Project Ara: Erstes modulares Smartphone von Google

Im Rahmen des Projekts Ara hat sich Googles Arbeitsgruppe ATAP (Advanced Technologies and Products) der Umsetzung eines modularen Smartphones gewidmet. Gemeinsam mit Motorola-Ingenieuren und dem Niederländer Dave Hakkens, dem Gründer des Phonebloks-Konzepts, wurde das Baukasten-Smartphone Spiral 3 entwickelt, das noch in diesem Jahr in Südamerika auf dem Markt erscheinen soll.

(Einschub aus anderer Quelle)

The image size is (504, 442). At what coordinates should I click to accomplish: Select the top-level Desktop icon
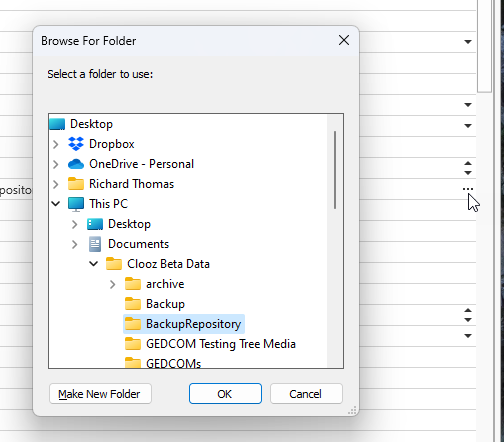57,124
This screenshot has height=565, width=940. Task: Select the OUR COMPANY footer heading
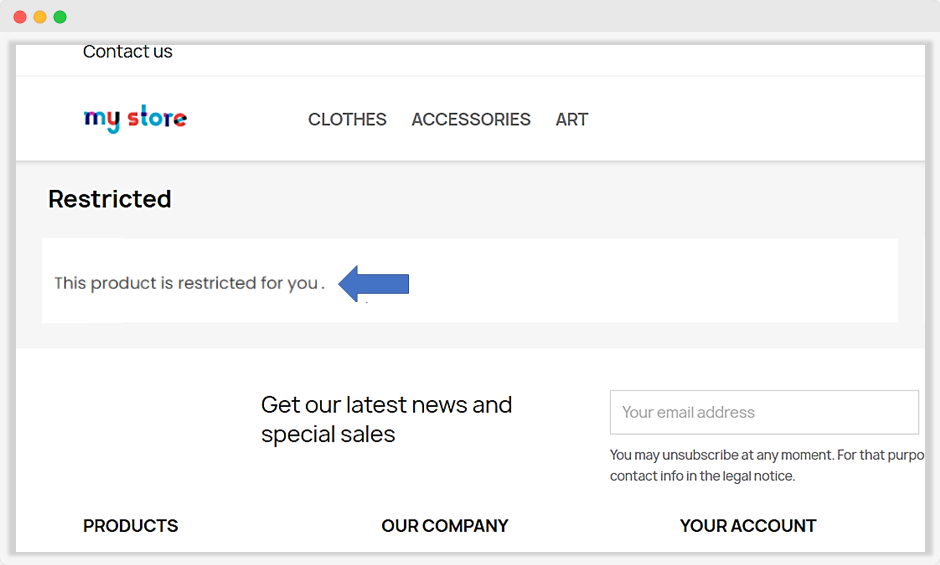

Das Prinzip: Das Handy besteht aus einem Grundgerüst, dem sogenannten “Endoskelett”, in das verschiedene Module mittels Elektropermanent-Magnet eingesteckt werden können. Das Skelett soll es in drei verschiedenen Größen und Preisklassen geben. Auf der Vorderseite befindet sich ein großes Display sowie Platz für eine Frontkamera. Auf der Rückseite gibt es acht flache Andockflächen in die sich Komponenten wie Kamera, Bluetooth, USB Port, Nachtsichtgerät oder etwa Akku platzieren lassen. Das Basisgerüst samt Technik soll von Google zur Verfügung gestellt werden, die einzelnen Bausteine von Drittanbietern wie etwa Yezz oder Toshiba.

Die Modularität soll jedem Nutzer ermöglichen, das Smartphone an die persönlichen Anforderungen und Bedürfnisse anzupassen, indem einzelne Komponenten ganz einfach ausgetauscht bzw. aufgerüstet werden. Wenn man beispielsweise keinen Wert auf eine Handykamera legt, dafür aber auf eine lange Akkulaufzeit, dann kann der Nutzer sein Handy entsprechend individualisieren. Möchte man irgendwann die Auflösung der Kamera verbessern, so muss nicht gleich ein komplett neues Handy gekauft werden, sondern man wechselt einfach das Kameramodul aus.

Je nachdem, wie nützlich bzw. interessant die Module erachtet werden, desto erfolgsversprechender wird das Gesamtkonzept der modularen Smartphones sein. Den Ideen für kreative Komponenten sind jedenfalls so gut wie keine Grenzen gesetzt. Es wären zum Beispiel Module denkbar, die mit Solarzellen ausgestattet werden: So ließe sich das Smartphone per Sonnenenergie aufladen. Welche Module sich letztendlich durchsetzen werden, entscheiden aber am Ende natürlich die Konsumenten, bzw. Nutzer.